Another way patient selection can go awry is to blindly follow the conventional disease categories and definitions. There are many ways to define patient populations and diseases. It is not always optimal to define the patient population by a previously recognized disease category because disease categories are intellectual constructs. Diseases categories are based on a number of possible criteria including:
- Histological changes: (e.g., Crohn’s disease and ulcerative colitis alter the intestinal lining in different manners)
- Pathophysiologic mechanisms: (e.g., lack of insulin secretion results in Type I Diabetes while lack of response to insulin results in Type II Diabetes).
- Causative agent: (e.g., hepatitis A is caused by the hepatitis A virus, asbestosis is caused by asbestos)
- Physical manifestations: (e.g., rheumatologic conditions are defined by the joints they affect and how they affect them)
- Symptoms and signs: (e.g., stable angina is the presence of chest pain during exertion and unstable angina is the presence of chest pain at rest)
- Body part, organ, or organ system affected: (e.g., iritis is inflammation of the iris and uveitis is inflammation of the uvea)
- Pre-disposing, preceding, or concurrent conditions: (e.g., concussions occur after head trauma, frost-bite occurs with extreme cold)
- Prognosis and natural history (e.g., cancerous masses can spread to distant locations while benign masses do not)
- Measurement Thresholds: (e.g., hypertension is defined as a systolic blood pressure above 140 and a diastolic pressure above 90).
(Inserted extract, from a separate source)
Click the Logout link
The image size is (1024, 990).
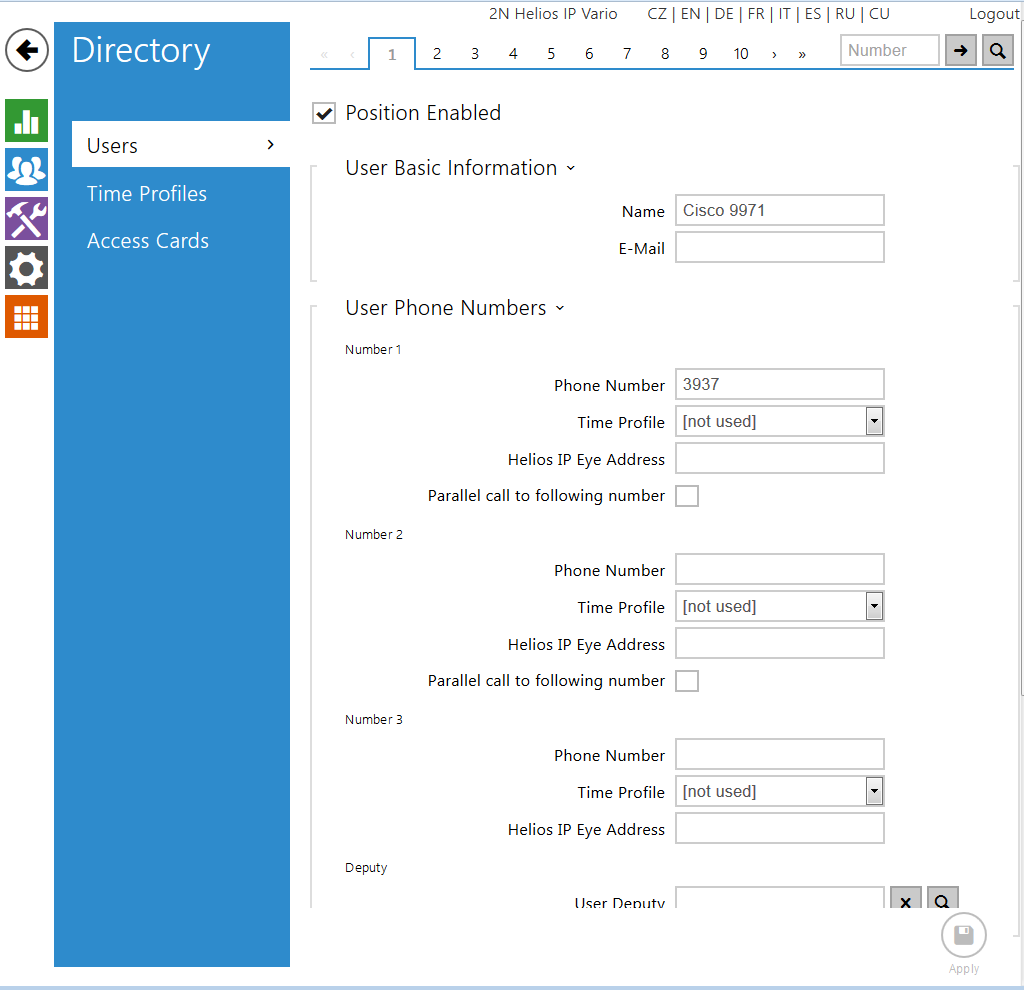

- Response to treatment: Two very similar conditions may have different treatments. (e.g., the distinction between ST elevation myocardial infarction and on-ST elevation myocardial infarction emerged only after it was found that thrombolytics were effective in one and not in the other). Sometimes several conditions with very different mechanisms and clinical manifestations will be defined as a single disease if their treatments are the same (e.g., schizophrenia includes catatonic and paranoid schizophrenia).
Of the above, the most common way to classify disease is by response to therapy. In fact, you may classify several distinct conditions with very different pathophysiology and clinical manifestations as the same disease if the treatment is the same—or more commonly, if no good treatments exist for any of the conditions. (e.g., schizophrenia has very different possible manifestations that range from catatonic to paranoid schizophrenia. These conditions all fall under the umbrella of one disease partly because they respond to similar therapy.) Classifying diseases based on the available treatment options is often more pragmatic. (e.g., distinguishing between ST elevation myocardial infarction and non-ST elevation myocardial infarction was not necessary before thrombolytics were shown to be effective in one but not the other. Since that discovery, one disease has become two).
So, it is important to think carefully about the “disease” that a clinical trial is targeting. You may have to expand the trial beyond the normal confines of a disease – such as “lumping” all patients with arterial atherosclerosis together, including patients requiring coronary artery bypass surgery, percutaneous coronary interventions, and stroke interventions—or limit the trial to a subgroup of patients such as classic or occult age-related macular degeneration.
As a general rule, if the benefit to the patients can be captured in a common endpoint, it may be possible to lump the patients together. On the other hand, if you find it difficult to define a common endpoint that would capture the benefit for all members of the target population, you may be on the wrong track.